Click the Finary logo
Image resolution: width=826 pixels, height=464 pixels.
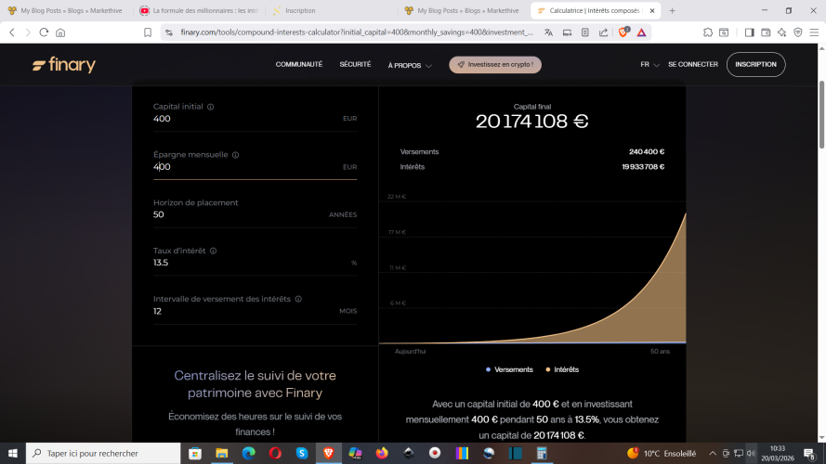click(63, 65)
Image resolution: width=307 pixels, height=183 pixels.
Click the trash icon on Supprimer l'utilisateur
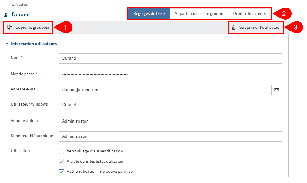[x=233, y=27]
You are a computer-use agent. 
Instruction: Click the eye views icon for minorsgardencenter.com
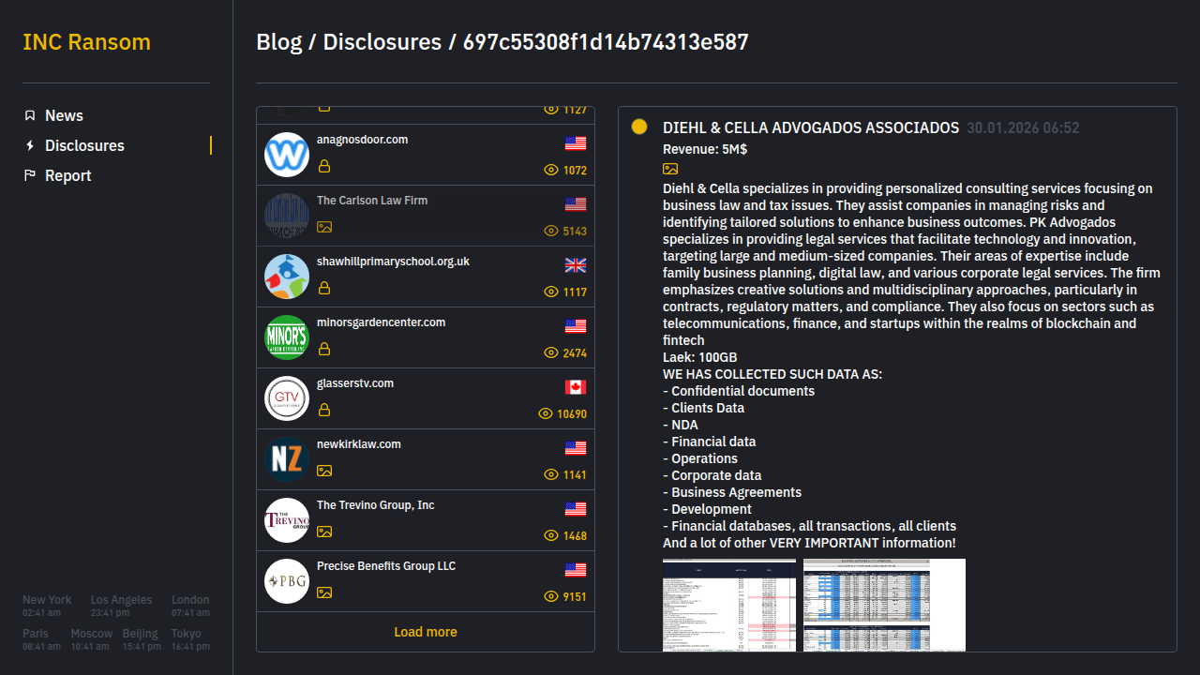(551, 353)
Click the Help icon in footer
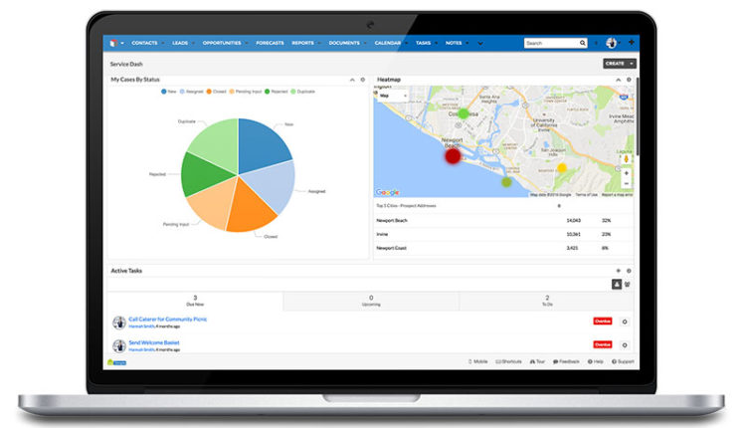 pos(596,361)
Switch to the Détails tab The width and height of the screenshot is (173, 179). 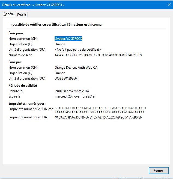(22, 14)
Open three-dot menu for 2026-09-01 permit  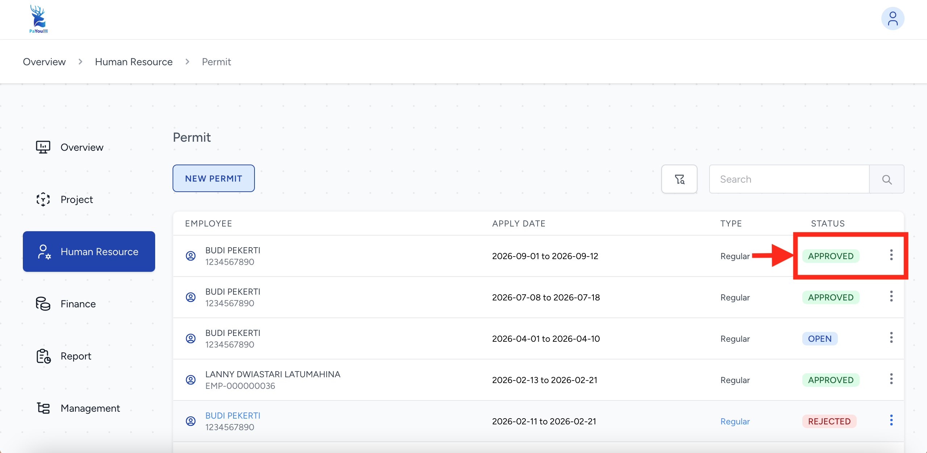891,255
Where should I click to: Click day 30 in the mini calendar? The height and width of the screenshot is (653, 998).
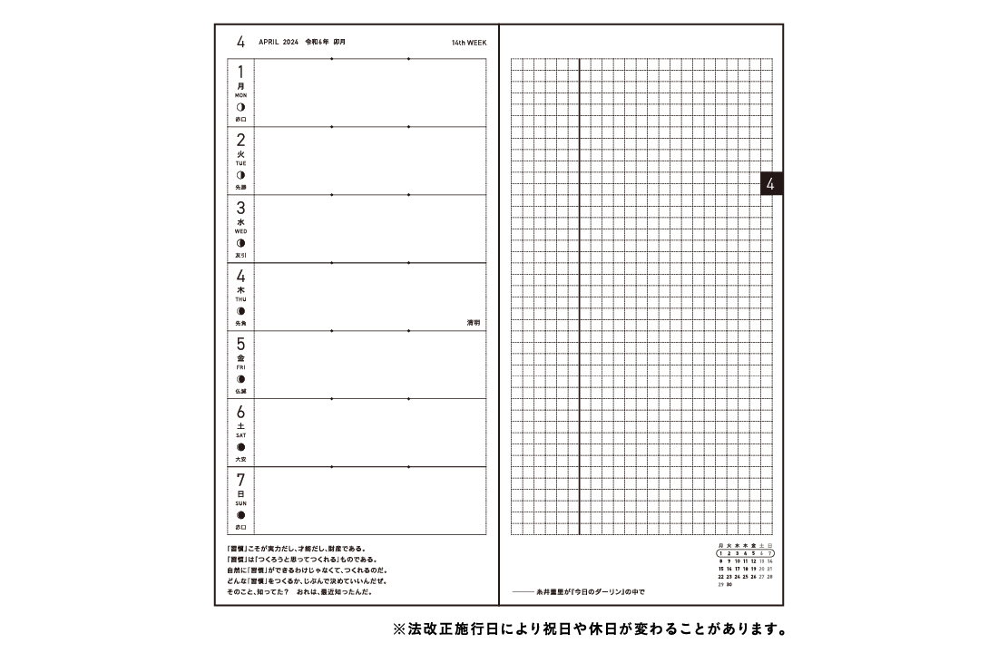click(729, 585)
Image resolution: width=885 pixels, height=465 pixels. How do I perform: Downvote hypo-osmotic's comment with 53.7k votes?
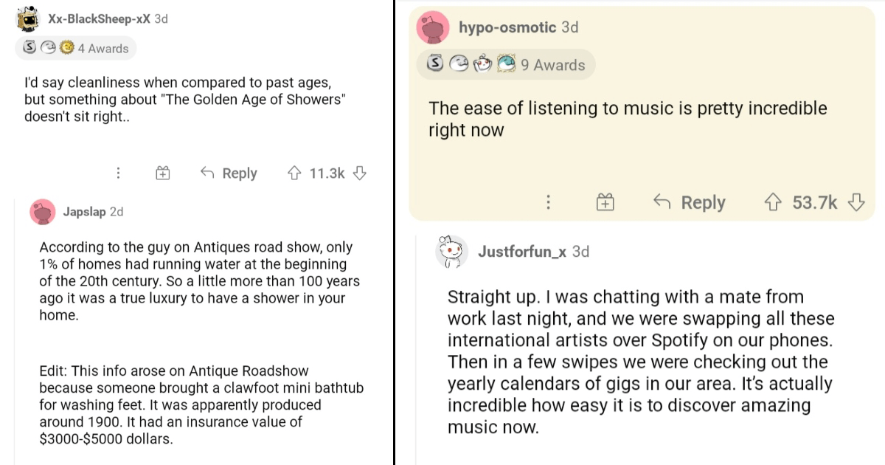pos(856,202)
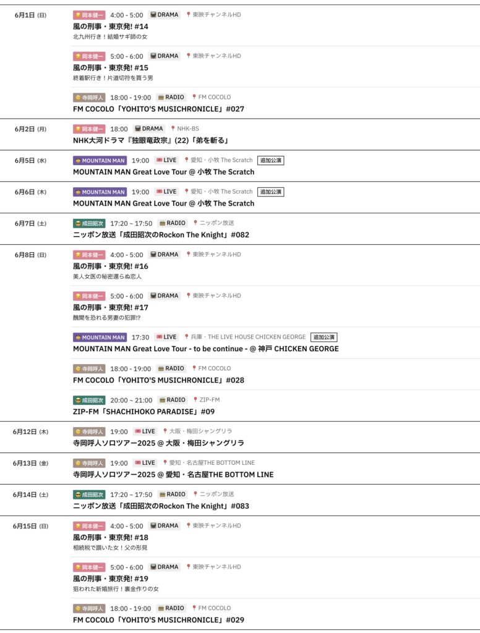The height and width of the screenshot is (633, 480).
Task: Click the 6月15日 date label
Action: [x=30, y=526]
== == ==
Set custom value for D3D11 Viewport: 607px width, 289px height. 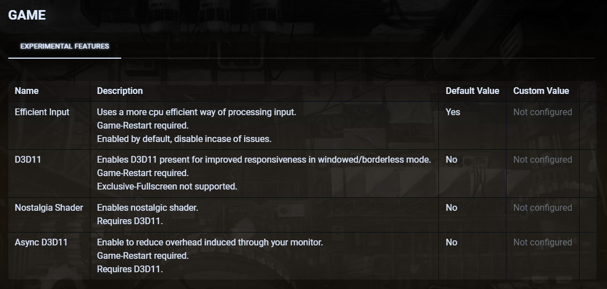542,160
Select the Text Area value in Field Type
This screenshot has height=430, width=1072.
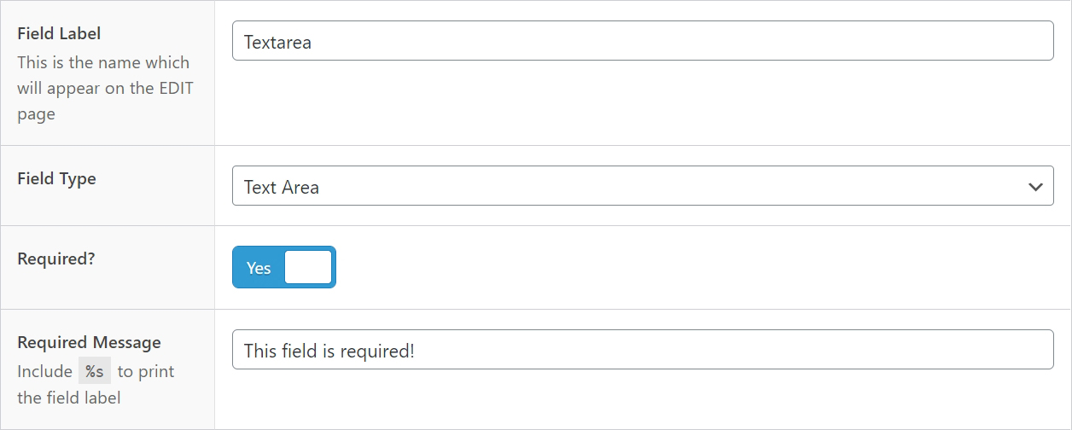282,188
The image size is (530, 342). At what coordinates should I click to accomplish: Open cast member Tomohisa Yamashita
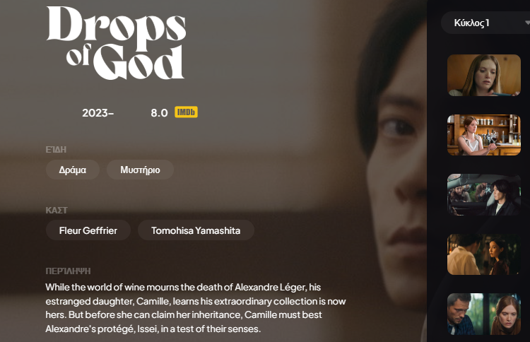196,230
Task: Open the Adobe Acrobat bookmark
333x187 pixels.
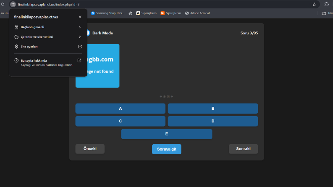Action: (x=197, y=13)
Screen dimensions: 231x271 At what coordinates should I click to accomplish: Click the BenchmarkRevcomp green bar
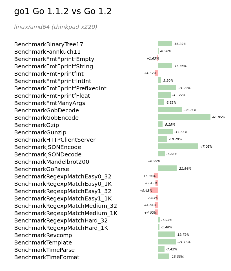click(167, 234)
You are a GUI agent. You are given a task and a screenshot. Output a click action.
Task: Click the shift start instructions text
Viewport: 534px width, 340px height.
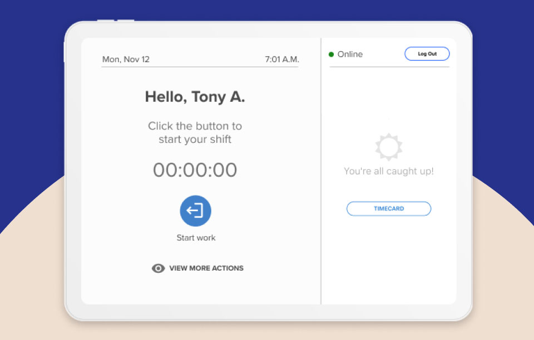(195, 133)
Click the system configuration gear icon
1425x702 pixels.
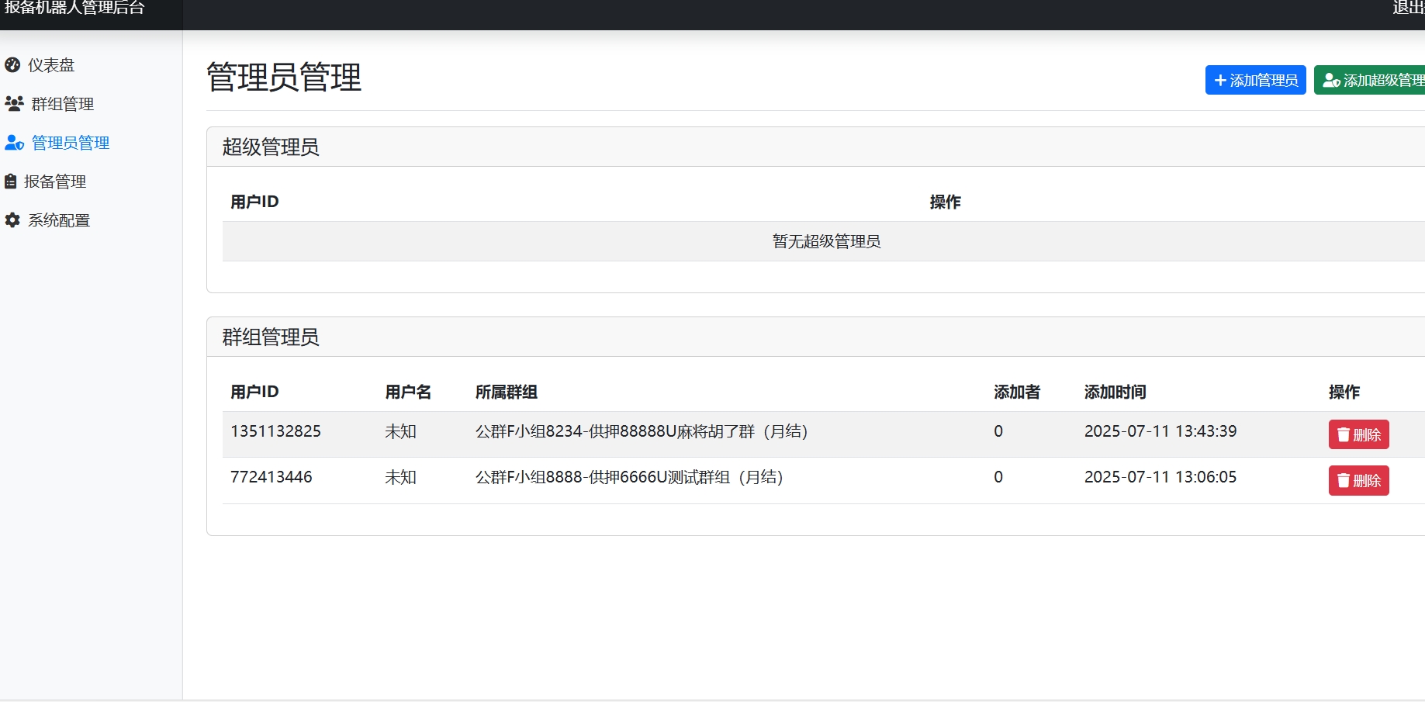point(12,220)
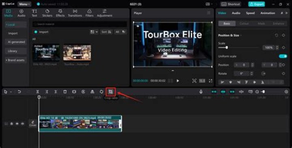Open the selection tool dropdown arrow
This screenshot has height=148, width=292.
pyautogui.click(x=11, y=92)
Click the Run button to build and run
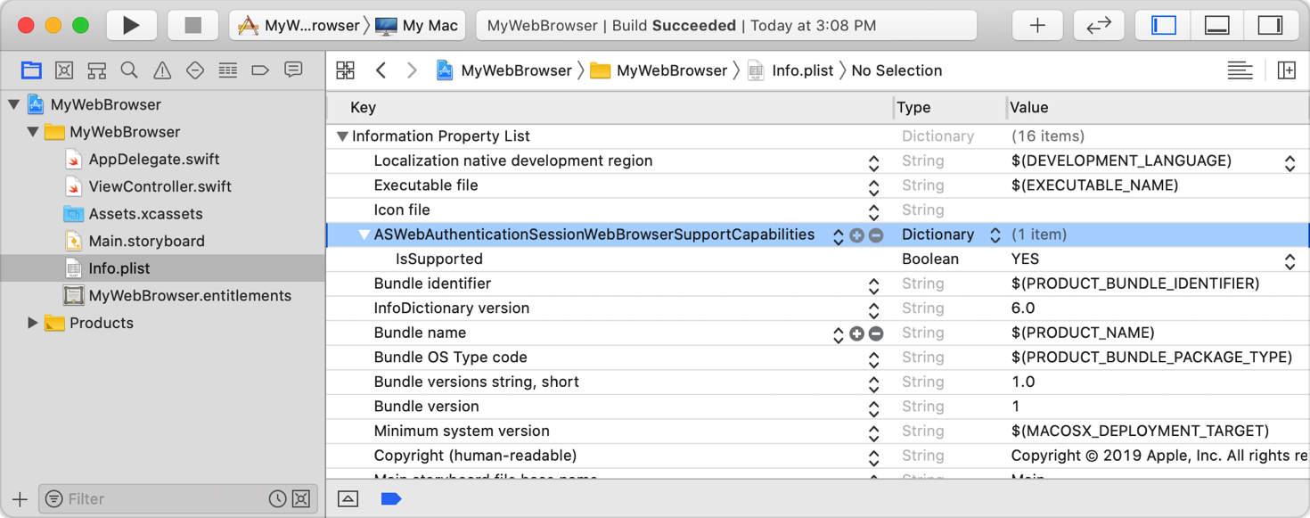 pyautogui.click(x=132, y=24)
== == ==
**What the exercise asks**
Copy the rows above word for word, starting at the line that contains "You are a GUI" and ending at the line that contains "pyautogui.click(x=132, y=24)", with both of those lines included. Leave the pictures out of your copy.

**Solved problem**
You are a GUI agent. You are given a task and a screenshot. Output a click action.
Task: Click the shift start instructions text
Viewport: 534px width, 340px height.
(195, 133)
Click the system configuration gear icon
1425x702 pixels.
point(12,220)
Open the selection tool dropdown arrow
This screenshot has height=148, width=292.
pyautogui.click(x=11, y=92)
Click the Run button to build and run
 pyautogui.click(x=132, y=24)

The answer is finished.